Last updated:
ID:
1155908
Start date:
12 January 2026
Project status:
Current
Principal investigator:
Dr Jiaxuan LIU
Lead institution:
eHealth Research Institute,School of Management Harbin Institute of Technology, China

Background
Metabolic diseases represent a growing global health burden, with complex inter-organ interactions and frequent co-occurrence with mental health disorders. Understanding the progression patterns of multi-organ metabolic dysfunction and their relationship with multimorbidity is crucial for developing targeted prevention and intervention strategies.
Objectives & Research Questions
This study aims to:
1. Map the natural progression of metabolic diseases across multiple organ systems (liver, pancreas, adipose tissue, cardiovascular system) and identify critical transition points and multimorbidity clusters.
2. Investigate bidirectional associations between metabolic diseases and mental health disorders, including shared risk factors and potential causal pathways.
3. Quantify the individual and combined effects of modifiable lifestyle factors-including dietary patterns, nutrient intake, and physical activity-on multi-organ metabolic disease risk and progression.
4. Identify genetic variants associated with multi-organ metabolic disease susceptibility through genome-wide association studies and explore gene-environment interactions.
5. Develop and validate machine learning-based risk prediction models integrating clinical, imaging, lifestyle, and genetic data for early detection and personalized risk stratification.
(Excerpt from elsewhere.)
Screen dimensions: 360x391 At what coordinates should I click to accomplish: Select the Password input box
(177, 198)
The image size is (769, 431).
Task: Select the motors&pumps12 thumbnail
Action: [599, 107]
6. Translate findings into actionable insights for opportunistic screening protocols and evidence-based lifestyle intervention strategies.
MethodsWe will leverage the comprehensive phenotypic data available in the UK Biobank, including demographic data, imaging data, biomarkers, genetic data, mental health questionnaires, dietary assessments, and physical activity records. Artificial intelligence methods will be employed for longitudinal analysis to assess disease progression over time. Genetic analyses will utilize whole-genome sequencing data to identify novel susceptibility loci.